Transcribe the entries below without alteration.

━━━ Records provided ━━━

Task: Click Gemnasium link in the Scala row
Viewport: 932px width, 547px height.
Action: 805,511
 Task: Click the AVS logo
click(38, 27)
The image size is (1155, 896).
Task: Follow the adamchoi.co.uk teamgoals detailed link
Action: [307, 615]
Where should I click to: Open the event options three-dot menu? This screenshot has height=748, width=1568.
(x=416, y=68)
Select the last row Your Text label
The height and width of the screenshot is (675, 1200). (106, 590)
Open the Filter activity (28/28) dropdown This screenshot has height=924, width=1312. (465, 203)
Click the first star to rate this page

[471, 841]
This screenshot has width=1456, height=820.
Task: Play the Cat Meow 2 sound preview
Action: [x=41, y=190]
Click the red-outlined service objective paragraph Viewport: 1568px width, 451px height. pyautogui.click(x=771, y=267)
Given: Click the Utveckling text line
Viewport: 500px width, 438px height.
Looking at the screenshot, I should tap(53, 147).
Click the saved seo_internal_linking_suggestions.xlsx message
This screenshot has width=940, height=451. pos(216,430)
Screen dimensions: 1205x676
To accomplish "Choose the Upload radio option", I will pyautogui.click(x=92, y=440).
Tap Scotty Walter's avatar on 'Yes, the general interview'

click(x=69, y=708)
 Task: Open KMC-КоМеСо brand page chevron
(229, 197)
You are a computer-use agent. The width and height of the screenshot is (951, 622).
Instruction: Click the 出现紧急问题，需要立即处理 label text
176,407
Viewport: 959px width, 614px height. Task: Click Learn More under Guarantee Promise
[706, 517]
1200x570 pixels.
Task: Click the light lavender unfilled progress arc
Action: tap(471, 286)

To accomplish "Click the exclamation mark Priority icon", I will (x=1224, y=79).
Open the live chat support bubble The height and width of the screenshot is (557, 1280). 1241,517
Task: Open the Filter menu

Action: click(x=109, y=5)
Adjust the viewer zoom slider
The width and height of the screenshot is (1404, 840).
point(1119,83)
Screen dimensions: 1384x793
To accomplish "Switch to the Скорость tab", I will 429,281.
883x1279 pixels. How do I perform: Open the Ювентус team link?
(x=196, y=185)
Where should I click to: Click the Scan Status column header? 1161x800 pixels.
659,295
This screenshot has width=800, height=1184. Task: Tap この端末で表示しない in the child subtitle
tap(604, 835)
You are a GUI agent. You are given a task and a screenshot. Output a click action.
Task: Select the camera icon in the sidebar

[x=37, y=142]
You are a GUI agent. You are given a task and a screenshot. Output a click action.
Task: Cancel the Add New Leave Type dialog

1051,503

━━━

> _Answer to the exercise_
Task: Click Gemnasium link in the Scala row
Viewport: 932px width, 547px height.
Action: 805,511
 Task: Click the AVS logo
click(38, 27)
The image size is (1155, 896).
Task: Follow the adamchoi.co.uk teamgoals detailed link
Action: [307, 615]
Where should I click to: Open the event options three-dot menu? This screenshot has height=748, width=1568.
(x=416, y=68)
Select the last row Your Text label
The height and width of the screenshot is (675, 1200). (106, 590)
Open the Filter activity (28/28) dropdown This screenshot has height=924, width=1312. (465, 203)
Click the first star to rate this page

[471, 841]
This screenshot has width=1456, height=820.
Task: Play the Cat Meow 2 sound preview
Action: [x=41, y=190]
Click the red-outlined service objective paragraph Viewport: 1568px width, 451px height. pyautogui.click(x=771, y=267)
Given: Click the Utveckling text line
Viewport: 500px width, 438px height.
Looking at the screenshot, I should tap(53, 147).
Click the saved seo_internal_linking_suggestions.xlsx message
This screenshot has width=940, height=451. pos(216,430)
Screen dimensions: 1205x676
To accomplish "Choose the Upload radio option", I will pyautogui.click(x=92, y=440).
Tap Scotty Walter's avatar on 'Yes, the general interview'

click(x=69, y=708)
 Task: Open KMC-КоМеСо brand page chevron
(229, 197)
You are a computer-use agent. The width and height of the screenshot is (951, 622).
Instruction: Click the 出现紧急问题，需要立即处理 label text
176,407
Viewport: 959px width, 614px height. Task: Click Learn More under Guarantee Promise
[706, 517]
1200x570 pixels.
Task: Click the light lavender unfilled progress arc
Action: tap(471, 286)

To accomplish "Click the exclamation mark Priority icon", I will (x=1224, y=79).
Open the live chat support bubble The height and width of the screenshot is (557, 1280). 1241,517
Task: Open the Filter menu

Action: click(x=109, y=5)
Adjust the viewer zoom slider
The width and height of the screenshot is (1404, 840).
point(1119,83)
Screen dimensions: 1384x793
To accomplish "Switch to the Скорость tab", I will 429,281.
883x1279 pixels. How do I perform: Open the Ювентус team link?
(x=196, y=185)
Where should I click to: Click the Scan Status column header? 1161x800 pixels.
659,295
This screenshot has width=800, height=1184. Task: Tap この端末で表示しない in the child subtitle
tap(604, 835)
You are a GUI agent. You are given a task and a screenshot. Output a click action.
Task: Select the camera icon in the sidebar

[x=37, y=142]
You are a GUI agent. You are given a task and a screenshot. Output a click action.
Task: Cancel the Add New Leave Type dialog

1051,503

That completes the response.